>>>

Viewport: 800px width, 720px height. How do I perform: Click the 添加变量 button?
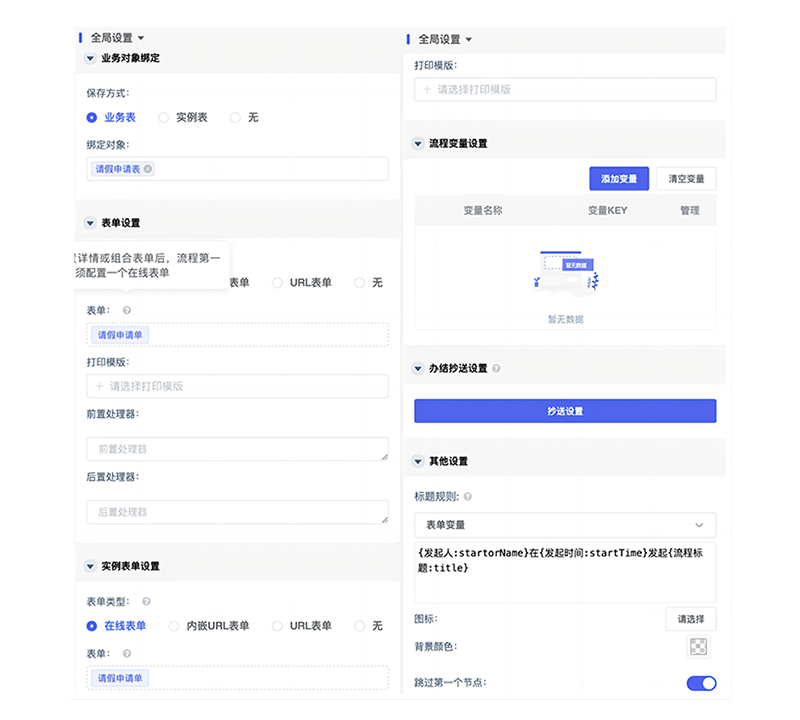click(x=619, y=178)
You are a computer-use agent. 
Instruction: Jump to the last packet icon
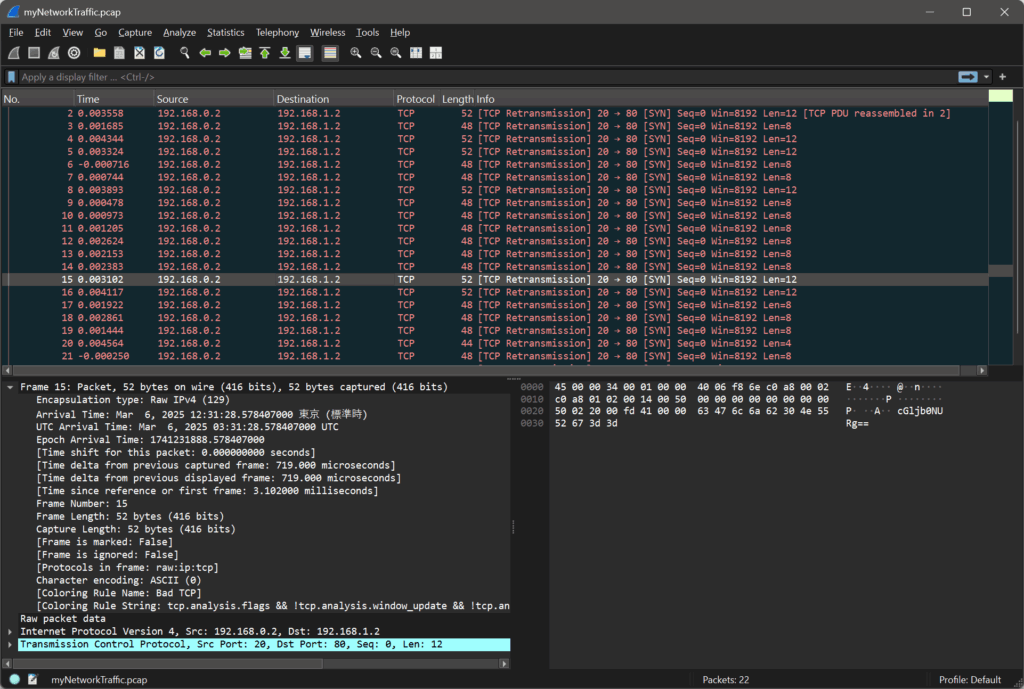click(285, 53)
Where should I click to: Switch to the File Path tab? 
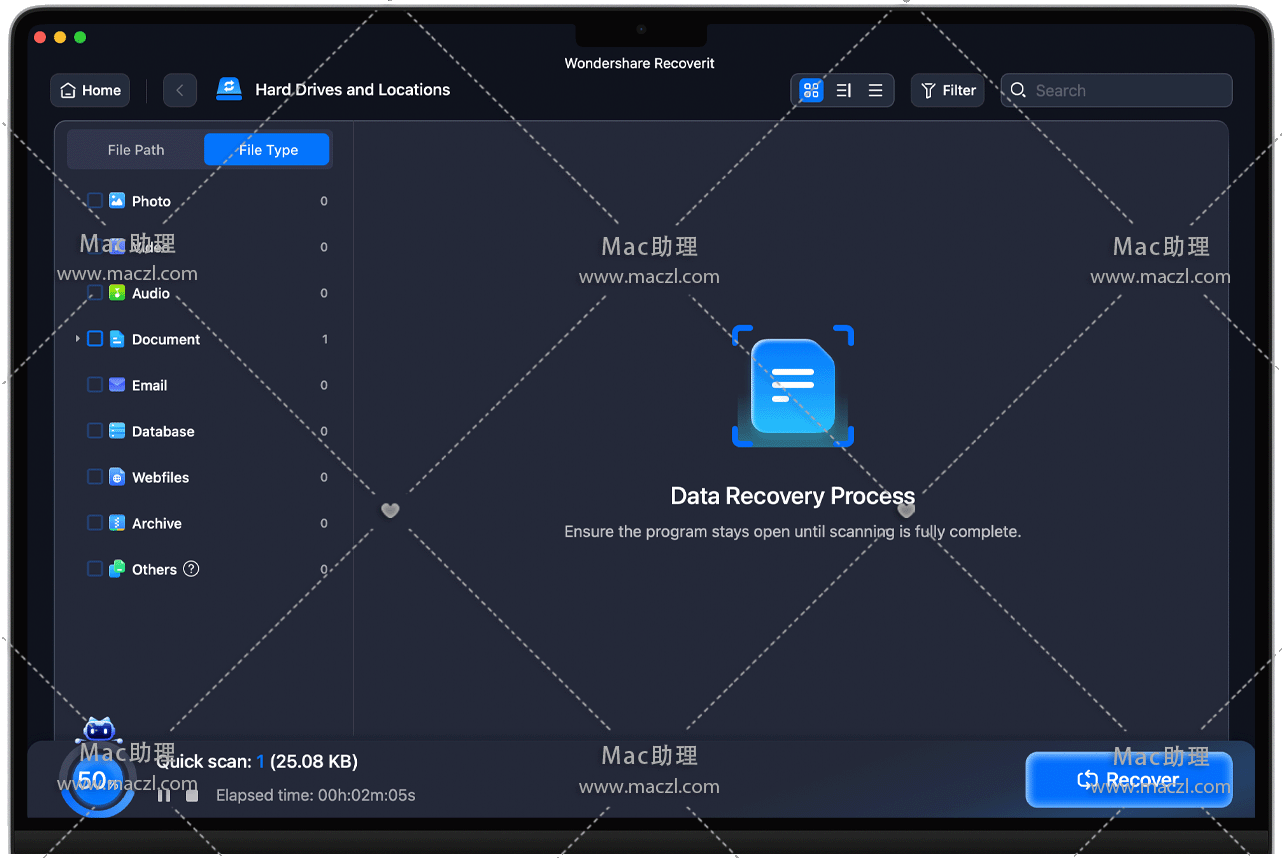point(136,150)
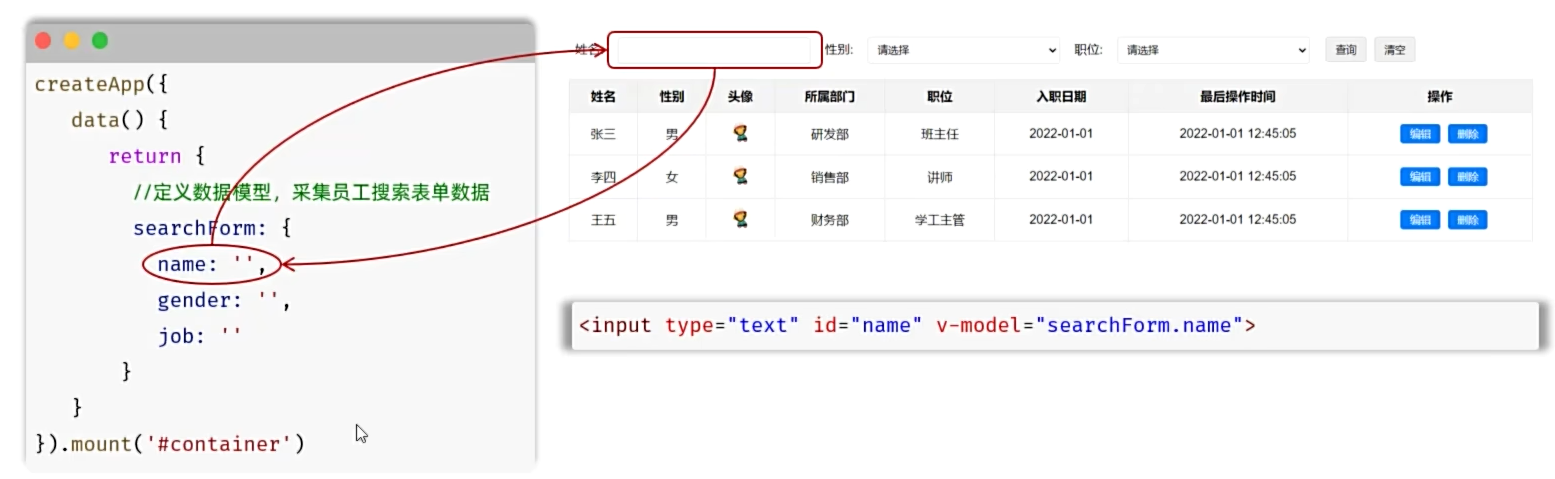The height and width of the screenshot is (479, 1555).
Task: Click 删除 in 李四's row
Action: point(1467,177)
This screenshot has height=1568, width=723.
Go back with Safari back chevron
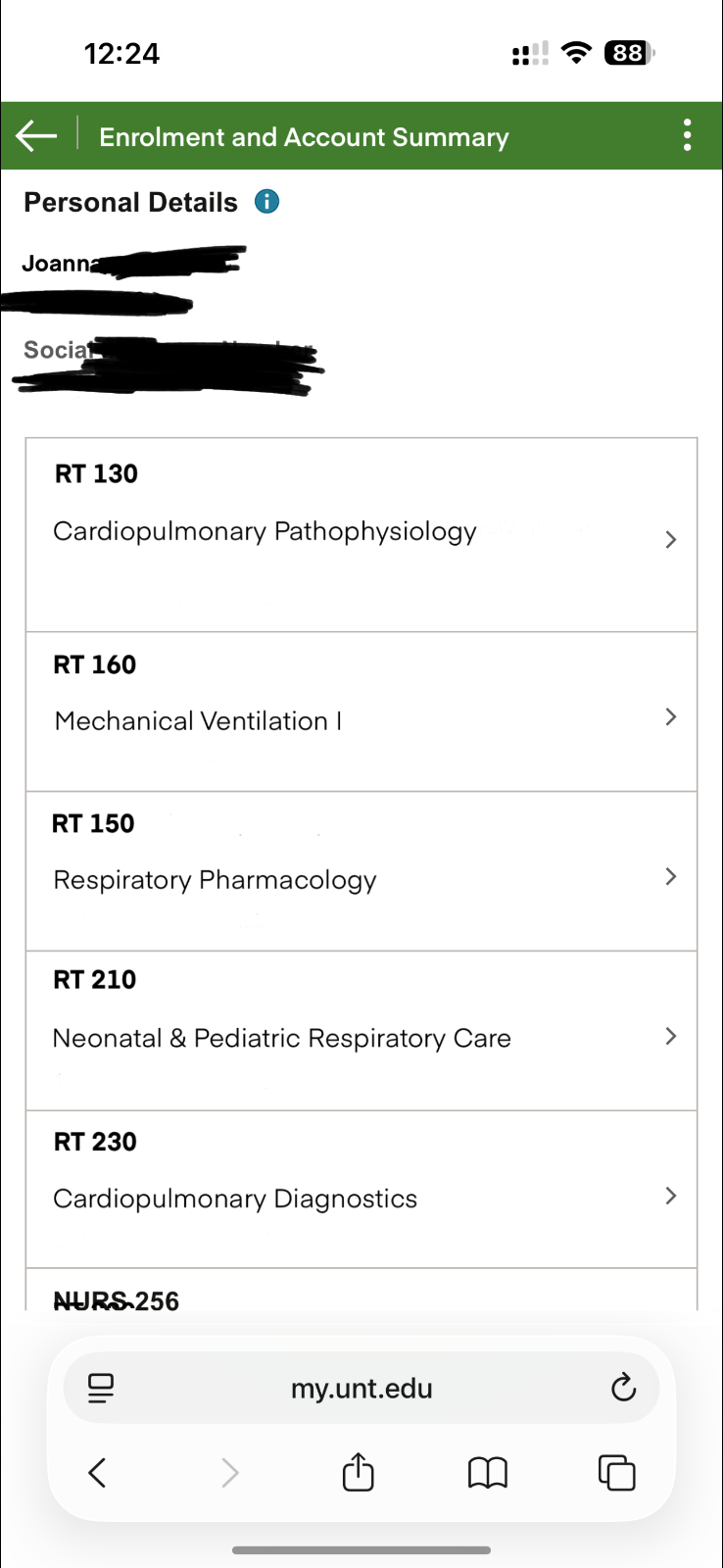click(97, 1472)
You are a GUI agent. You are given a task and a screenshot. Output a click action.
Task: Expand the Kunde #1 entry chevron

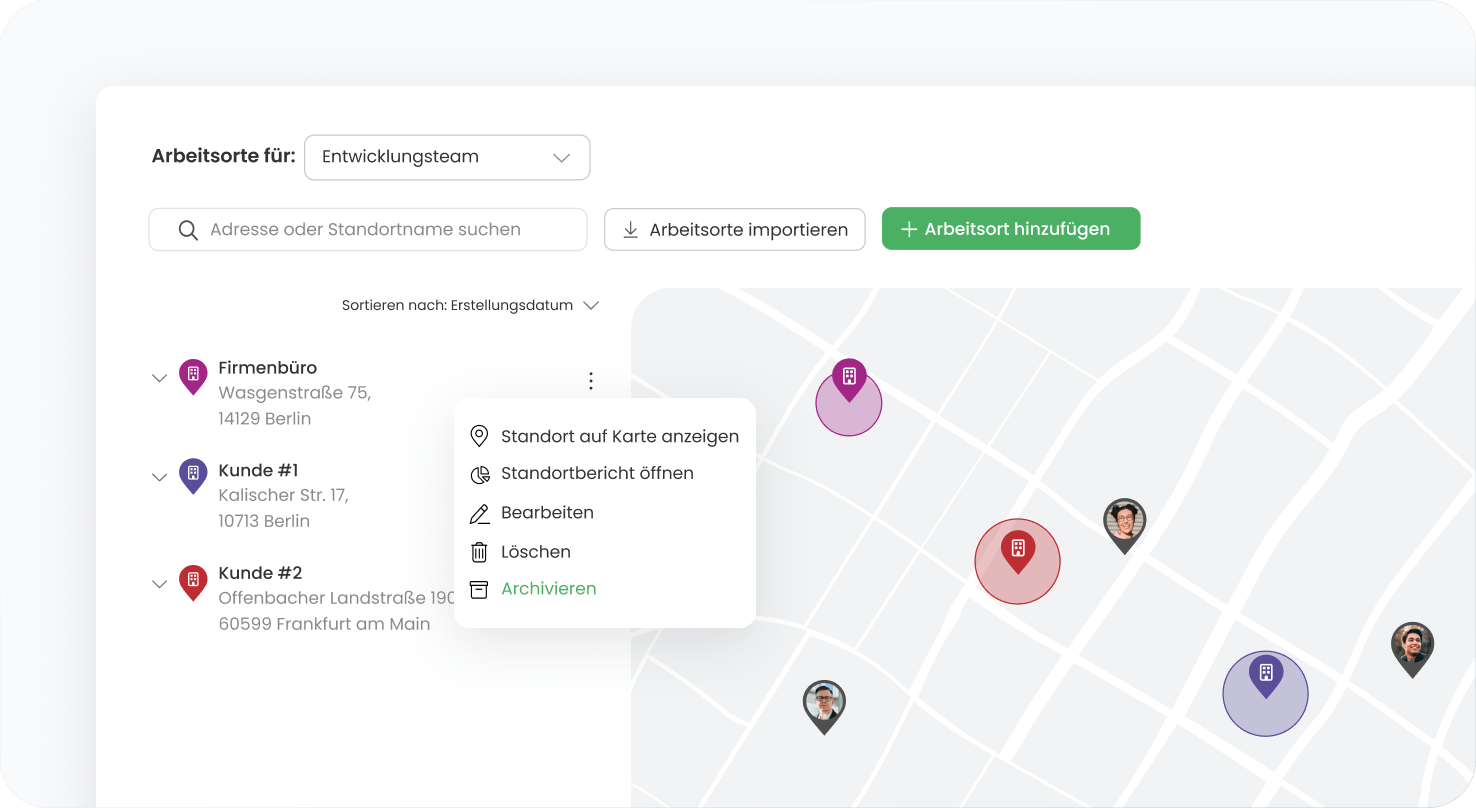(159, 477)
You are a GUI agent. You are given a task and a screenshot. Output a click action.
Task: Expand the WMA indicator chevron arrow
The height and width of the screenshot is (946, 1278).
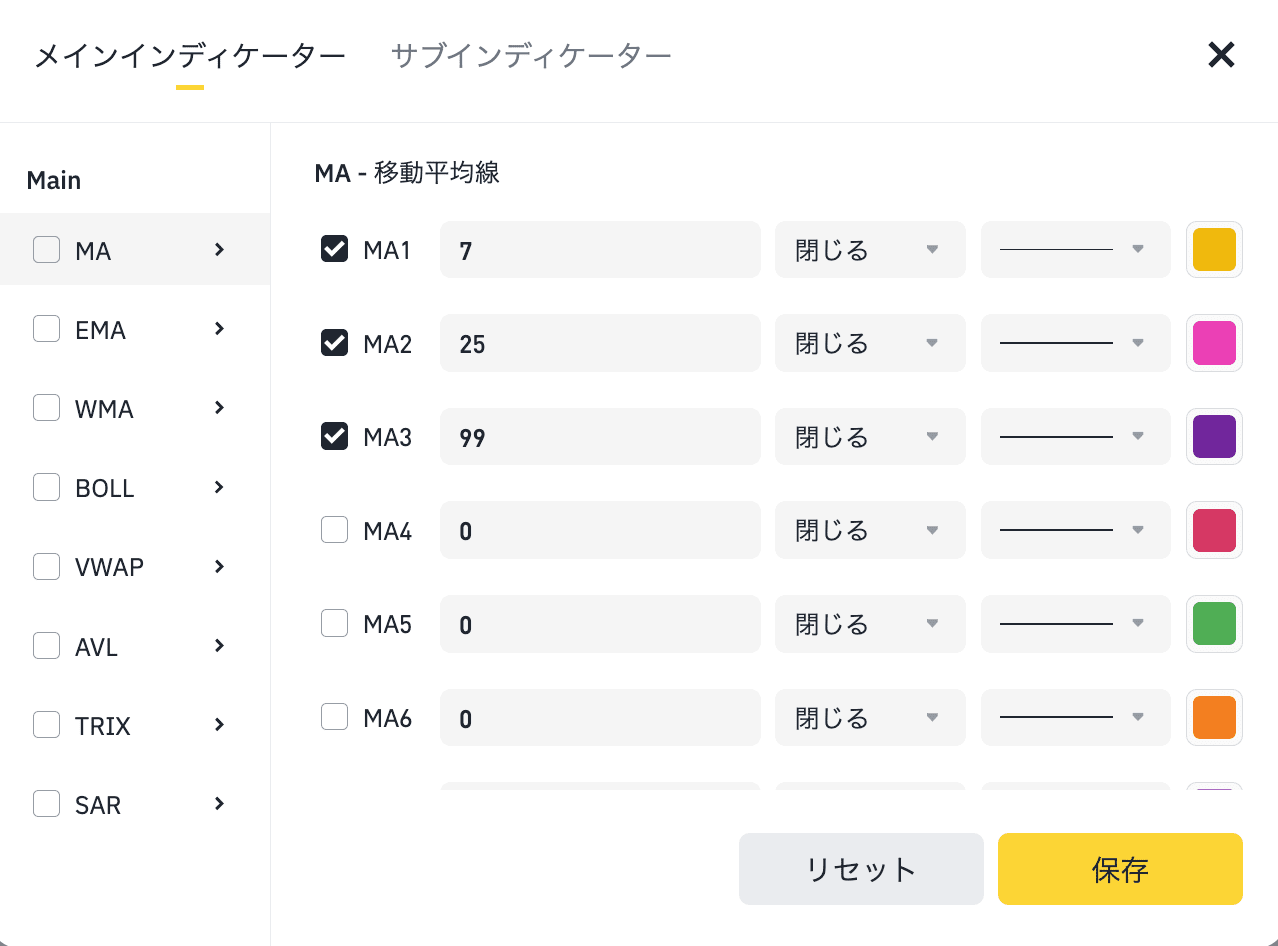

<<<

→ **TASK REQUIREMENTS**
The entries above need to be transcribed word for word, and the pictures stay out.

→ **TASK OUTPUT**
Viewport: 800px width, 720px height. How do I perform: Click the 添加变量 button?
click(x=619, y=178)
You are a computer-use agent. 
Instruction: Jump to the last packet icon
click(285, 53)
Where should I click to: Switch to the File Path tab? 
point(136,150)
The height and width of the screenshot is (479, 1555).
Task: Click 删除 in 李四's row
Action: point(1467,177)
This screenshot has height=1568, width=723.
Go back with Safari back chevron
click(97, 1472)
You are a GUI agent. You are given a task and a screenshot. Output a click action.
Task: Expand the Kunde #1 entry chevron

(159, 477)
You are a GUI agent. You are given a task and a screenshot. Output a click action.
Task: Expand the WMA indicator chevron arrow
The height and width of the screenshot is (946, 1278).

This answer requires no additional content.